SaltyCrane Blog — Notes on JavaScript and web development

Calling JavaScript from Python to de-CloudFlare scraped content

Yesterday I wrote a script to scrape my own web page because I screwed up the CSV export feature and Product needed the data. One problem was that the CloudFlare CDN obfuscated the email addresses on the page.

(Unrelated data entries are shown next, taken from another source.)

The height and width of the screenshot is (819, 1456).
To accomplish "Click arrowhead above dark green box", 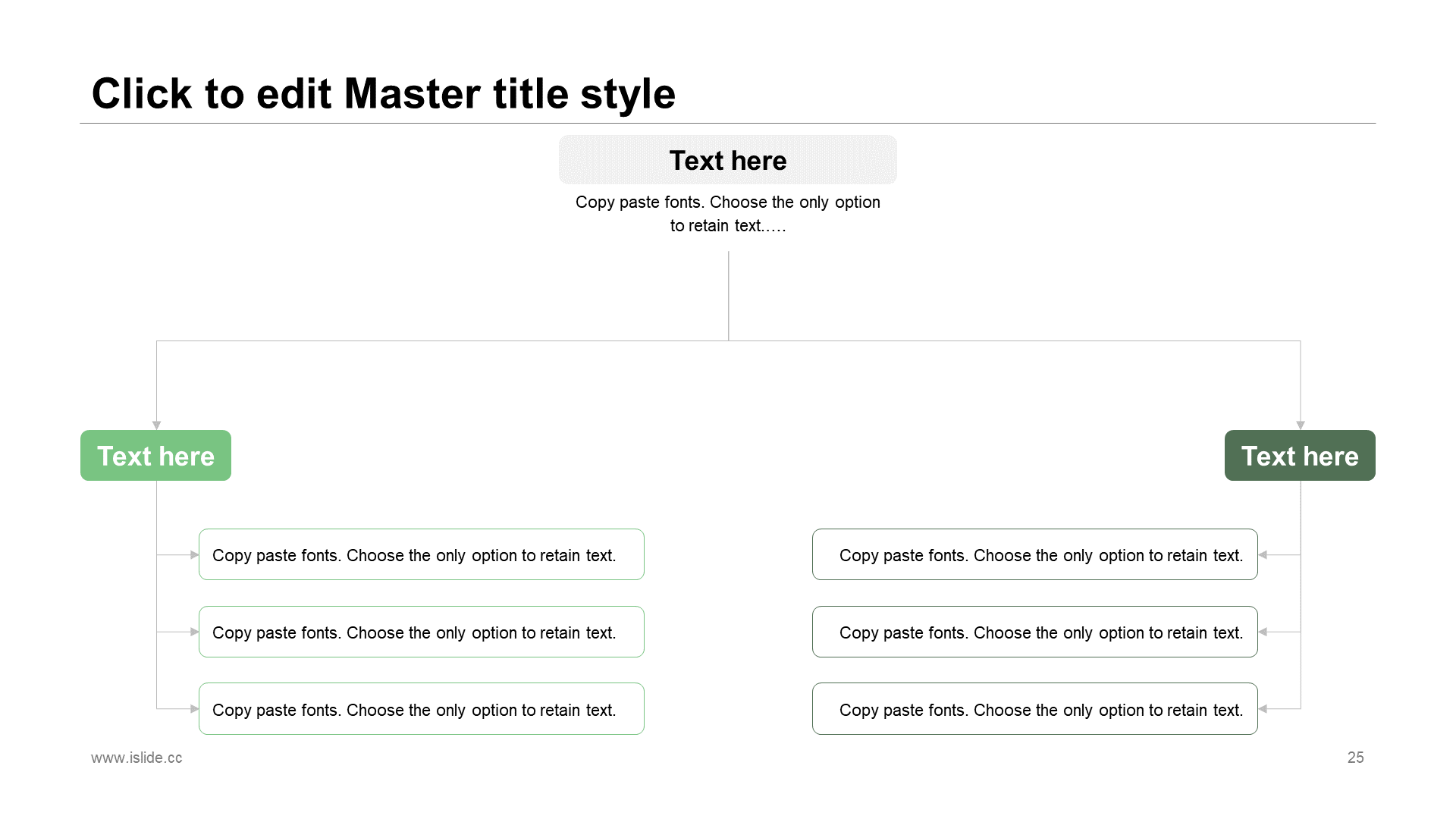I will (x=1301, y=425).
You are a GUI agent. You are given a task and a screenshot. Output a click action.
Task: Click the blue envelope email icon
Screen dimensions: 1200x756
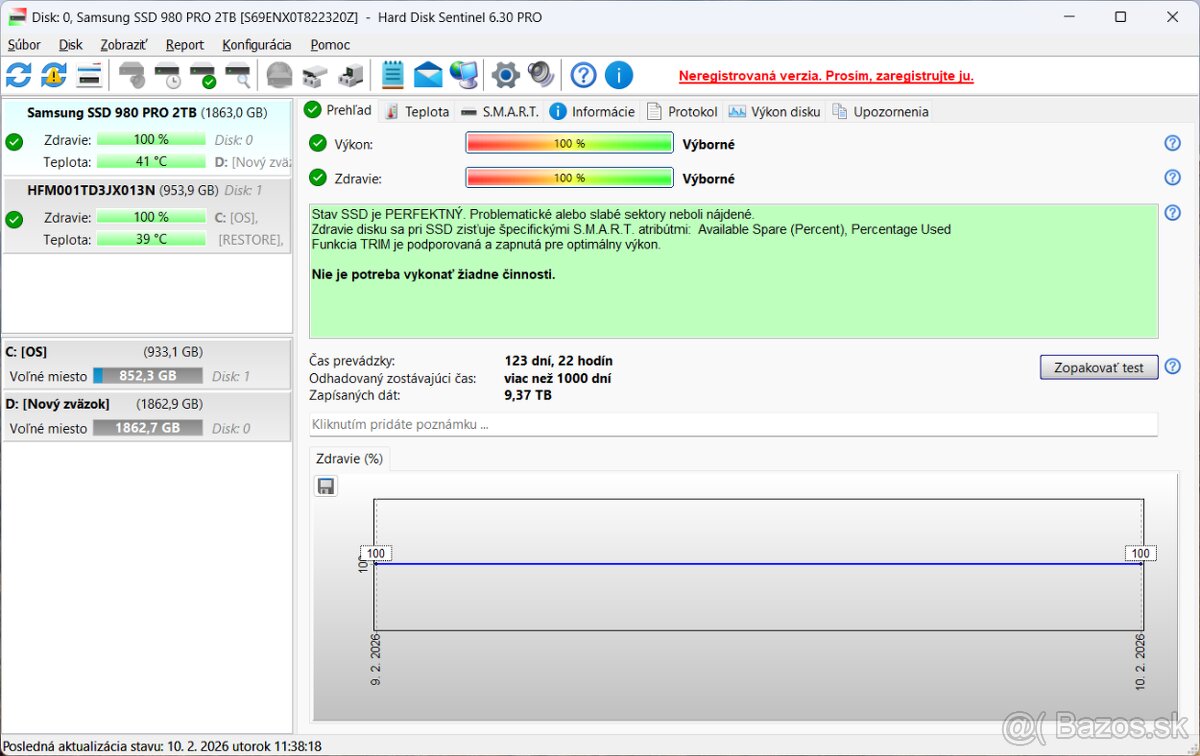(x=428, y=75)
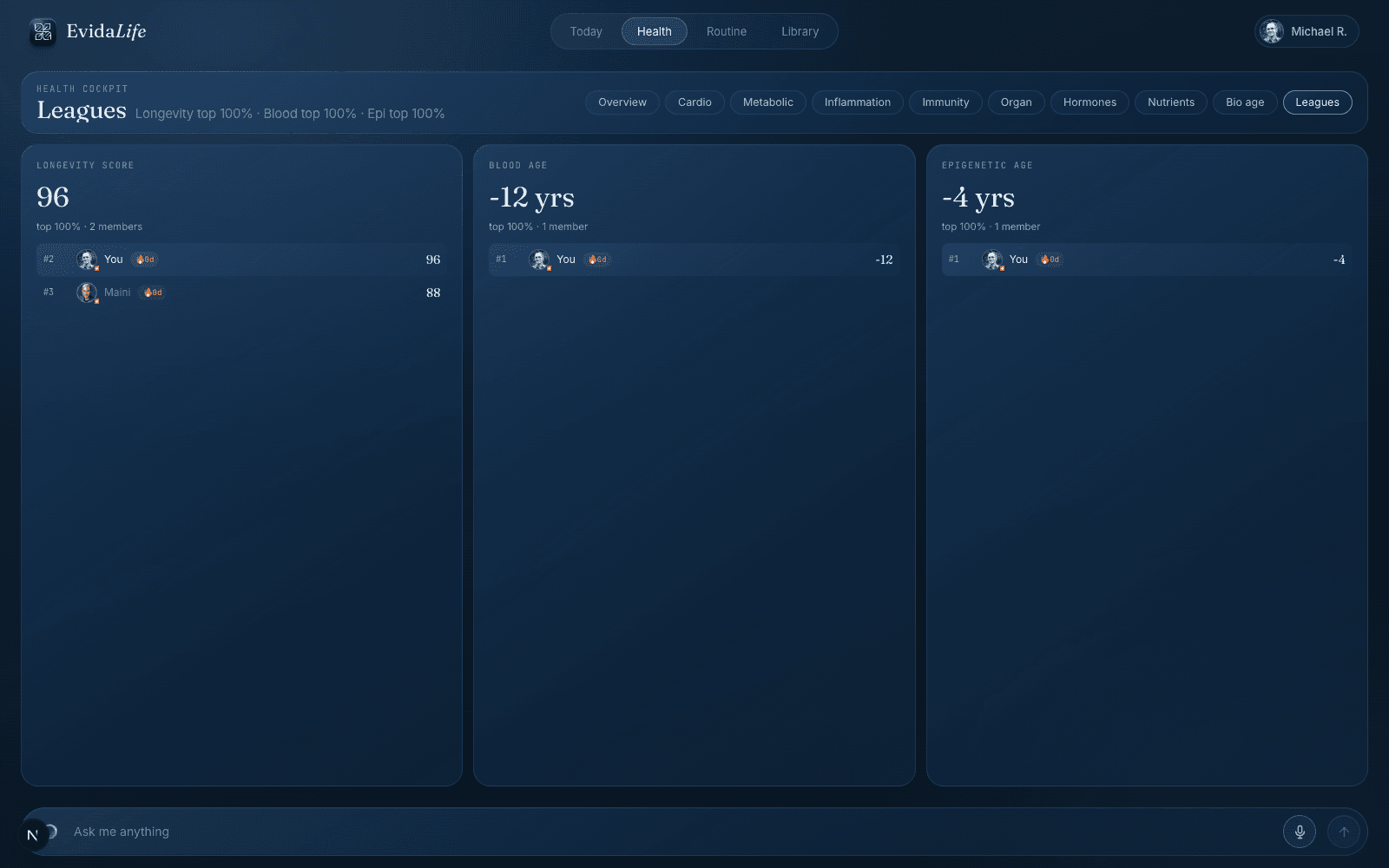Image resolution: width=1389 pixels, height=868 pixels.
Task: Click your avatar in Blood Age list
Action: tap(539, 260)
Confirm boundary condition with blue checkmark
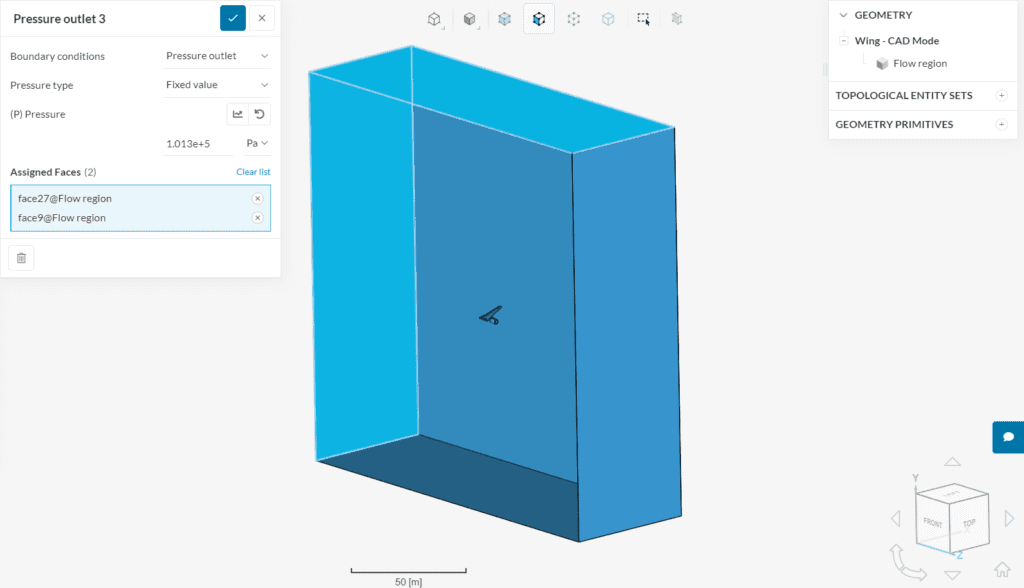Image resolution: width=1024 pixels, height=588 pixels. [232, 18]
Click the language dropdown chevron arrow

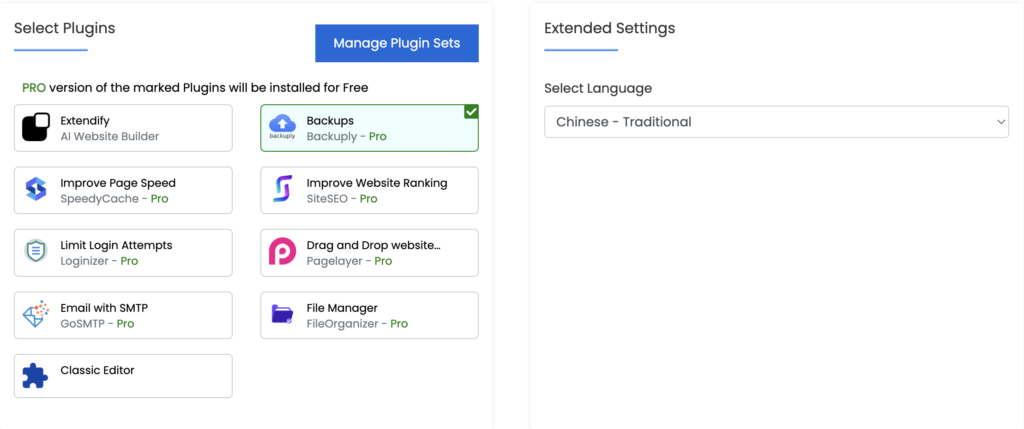click(1000, 122)
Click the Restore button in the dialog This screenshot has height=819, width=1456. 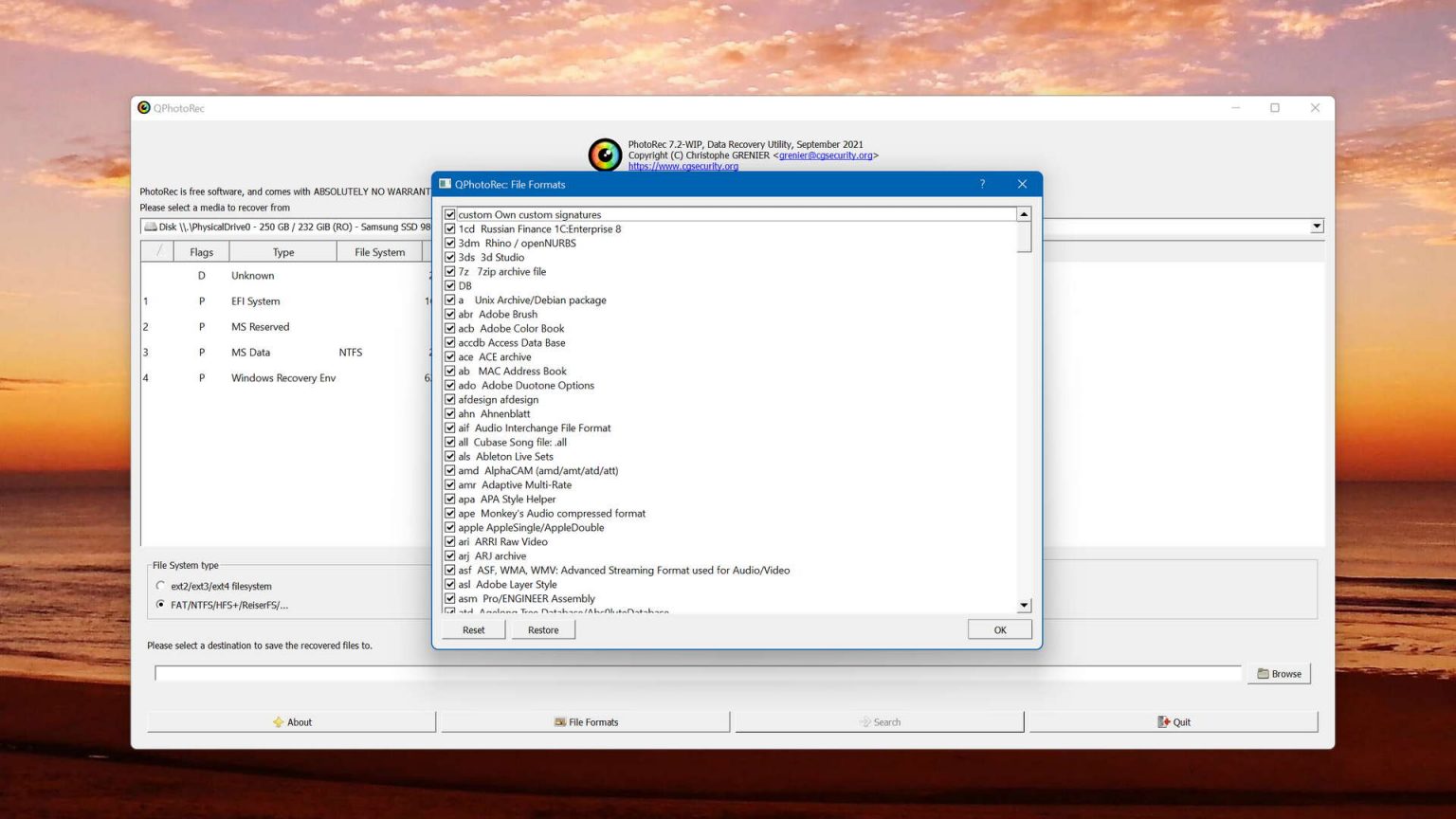pyautogui.click(x=542, y=629)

My solutioncrazy hack: running a Node.js script to de-obfuscate the email from my Python scraping script.

Example obfuscated email stuff from CloudFlare:

<a href="/cdn-cgi/l/email-protection#d4b7b5a6b194a4b1a0e7e2e4fab7bbb9">
    <span class="__cf_email__" data-cfemail="0162607364417164753237312f626e6c">[email&#160;protected]</span>
    <script cf-hash='f9e31' type="text/javascript">
     /* <![CDATA[ */!function(){try{var t="currentScript"in document?document.currentScript:function(){for(var t=document.getElementsByTagName("script"),e=t.length;e--;)if(t[e].getAttribute("cf-hash"))return t[e]}();if(t&&t.previousSibling;){var e,r,n,i,c=t.previousSibling,a=c.getAttribute("data-cfemail");if(a){for(e="",r=parseInt(a.substr(0,2),16),n=2;a.length-n;n+=2)i=parseInt(a.substr(n,2),16)^r,e+=String.fromCharCode(i);e=document.createTextNode(e),c.parentNode.replaceChild(e,c)}}}catch(u){}}();/* ]]> */
    </script>
</a>

Using jsbeautifier.org, I adapted the JavaScript from above into this Node.js script, decloudflare.js.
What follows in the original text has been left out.